In August 2021, People's Choice Credit Union entered into discussions with Heritage Bank about a potential merger, and in April 2022 both companies announced that they planned to merge. Members gave their approval on 16 November 2022.

The new combined organisation was named Heritage and People's Choice Ltd and operates under the banking licence held by People's Choice Credit Union. The merged organisation will remain member-owned and will continue to operate under the People’s Choice and Heritage brands for an interim period, before adopting a single new brand in 2024.

Announced in November 2023, the new bank is called People First Bank.

In January 2026, People First Bank announce that the following Queensland, branches will close at Millmerran, Oakey, Pittsworth, Toowoomba Range, Wilsonton, Hervey Bay, Kawana Waters, Kippa‑Ring, Coomera, Tweed Heads and Runaway Bay.

One branch will close in New South Wales at Macquarie Park, one in Victoria at Caroline Springs, and two in South Australia at Millicent and Blackwood.

Agency sites will also close at Laidley, Goondiwindi and Maryborough. These closures will take effect 4pm Thursday 12 March 2026

Previous branch closures were effective 4pm Friday 4 April 2025 included:

Heritage Bank: Beenleigh, Brookside, Capalaba, Indooroopilly, Noosa Civic, Nambour, Mermaid Waters, Nerang, Strathpine, The Pines Elanora and Victoria Point.
People’s Choice: Seaford, Northpark, Victor Harbor, Gawler, Warrnambool, Maryvale and Darwin.

== Structure and regulation ==
Heritage and People’s Choice Limited is a mutual organisation, a member-owned structure where its customers are also shareholders.

=== Funding ===
People's Choice completed a $650 million offering of residential mortgage-backed securities (RMBS) in 2019. The offering was launched at $500 million but was extended to $650 million after receiving $1.4 million in bids.
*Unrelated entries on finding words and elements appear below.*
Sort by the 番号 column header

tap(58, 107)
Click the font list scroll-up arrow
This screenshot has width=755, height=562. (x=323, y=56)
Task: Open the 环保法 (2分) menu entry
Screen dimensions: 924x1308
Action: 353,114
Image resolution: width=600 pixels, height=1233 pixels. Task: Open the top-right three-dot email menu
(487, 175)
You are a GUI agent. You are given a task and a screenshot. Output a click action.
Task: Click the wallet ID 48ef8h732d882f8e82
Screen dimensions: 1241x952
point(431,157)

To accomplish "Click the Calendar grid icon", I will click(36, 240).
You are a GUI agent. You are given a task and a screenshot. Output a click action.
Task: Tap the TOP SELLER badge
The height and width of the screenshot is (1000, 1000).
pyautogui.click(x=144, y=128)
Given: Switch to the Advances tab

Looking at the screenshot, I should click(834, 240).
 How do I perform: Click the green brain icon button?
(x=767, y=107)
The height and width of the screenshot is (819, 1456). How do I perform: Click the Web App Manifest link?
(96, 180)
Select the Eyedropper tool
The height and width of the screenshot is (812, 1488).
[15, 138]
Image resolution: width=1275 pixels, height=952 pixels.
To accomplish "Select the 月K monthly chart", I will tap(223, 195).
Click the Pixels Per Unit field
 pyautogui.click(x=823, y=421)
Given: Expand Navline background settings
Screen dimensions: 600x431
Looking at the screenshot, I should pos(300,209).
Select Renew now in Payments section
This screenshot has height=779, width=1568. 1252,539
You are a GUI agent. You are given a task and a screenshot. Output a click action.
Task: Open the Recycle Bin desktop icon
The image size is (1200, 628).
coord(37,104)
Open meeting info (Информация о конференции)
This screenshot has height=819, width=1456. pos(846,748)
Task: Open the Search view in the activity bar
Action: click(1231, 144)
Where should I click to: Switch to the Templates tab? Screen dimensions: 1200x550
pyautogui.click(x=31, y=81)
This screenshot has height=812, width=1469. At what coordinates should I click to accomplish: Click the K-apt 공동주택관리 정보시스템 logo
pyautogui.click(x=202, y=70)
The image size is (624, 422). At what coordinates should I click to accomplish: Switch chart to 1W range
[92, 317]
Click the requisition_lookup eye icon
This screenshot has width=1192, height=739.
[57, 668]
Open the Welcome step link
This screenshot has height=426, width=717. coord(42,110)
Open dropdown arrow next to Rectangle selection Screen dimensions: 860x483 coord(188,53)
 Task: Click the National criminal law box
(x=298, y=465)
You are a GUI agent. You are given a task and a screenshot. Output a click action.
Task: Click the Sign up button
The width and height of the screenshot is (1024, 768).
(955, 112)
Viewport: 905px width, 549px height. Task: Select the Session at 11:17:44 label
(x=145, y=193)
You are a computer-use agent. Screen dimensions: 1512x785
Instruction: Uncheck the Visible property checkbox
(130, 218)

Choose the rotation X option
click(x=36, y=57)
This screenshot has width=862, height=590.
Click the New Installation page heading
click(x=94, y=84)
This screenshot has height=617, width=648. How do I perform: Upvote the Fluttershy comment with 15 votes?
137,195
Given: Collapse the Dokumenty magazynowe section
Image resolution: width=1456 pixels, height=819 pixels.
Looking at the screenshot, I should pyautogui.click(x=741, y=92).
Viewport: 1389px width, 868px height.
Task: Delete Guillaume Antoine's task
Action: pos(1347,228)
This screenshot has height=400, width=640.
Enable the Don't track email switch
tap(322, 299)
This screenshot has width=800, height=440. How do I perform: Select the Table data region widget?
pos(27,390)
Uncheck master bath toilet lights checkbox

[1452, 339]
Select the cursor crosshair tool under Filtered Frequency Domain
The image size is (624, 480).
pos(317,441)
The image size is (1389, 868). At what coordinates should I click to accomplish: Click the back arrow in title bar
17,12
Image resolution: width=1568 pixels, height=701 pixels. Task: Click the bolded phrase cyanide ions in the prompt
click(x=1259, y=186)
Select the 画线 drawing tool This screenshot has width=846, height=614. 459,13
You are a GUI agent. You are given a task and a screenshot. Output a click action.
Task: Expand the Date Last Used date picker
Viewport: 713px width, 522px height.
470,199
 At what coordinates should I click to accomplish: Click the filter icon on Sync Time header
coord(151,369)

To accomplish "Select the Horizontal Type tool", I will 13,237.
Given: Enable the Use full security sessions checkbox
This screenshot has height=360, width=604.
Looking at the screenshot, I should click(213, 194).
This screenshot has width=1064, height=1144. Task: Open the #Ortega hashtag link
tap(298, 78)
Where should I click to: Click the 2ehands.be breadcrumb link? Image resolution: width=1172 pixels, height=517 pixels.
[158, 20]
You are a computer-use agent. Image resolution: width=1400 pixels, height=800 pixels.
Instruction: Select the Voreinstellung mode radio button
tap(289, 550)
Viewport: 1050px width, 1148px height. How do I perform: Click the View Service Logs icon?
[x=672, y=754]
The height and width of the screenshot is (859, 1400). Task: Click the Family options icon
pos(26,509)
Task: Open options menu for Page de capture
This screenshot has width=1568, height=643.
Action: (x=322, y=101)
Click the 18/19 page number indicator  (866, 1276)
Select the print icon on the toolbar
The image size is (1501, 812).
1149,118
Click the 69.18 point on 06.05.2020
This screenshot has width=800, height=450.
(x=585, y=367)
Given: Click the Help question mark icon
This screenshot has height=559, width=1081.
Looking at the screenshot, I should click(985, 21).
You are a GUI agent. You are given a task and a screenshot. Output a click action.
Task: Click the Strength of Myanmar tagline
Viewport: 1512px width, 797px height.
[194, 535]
Light Trust 2019-1 was priced at 102 basis points above the one-month Bank Bill Swap Rate.

=== Awards ===
Forbes World’s Best Bank list 2024

==Indexing data ==
People's Choice has developed an index of housing affordability and liveability to help people looking to buy a house. The People's Choice of Housing analyses suburbs to determine whether a financial institution is likely to lend to a couple on ordinary income and expenses interested in a median-priced home in that suburb (serviceability), the cost of buying that home (affordability). It also provides a series of factors summarizing whether people are likely to want to live in that suburb (liveability).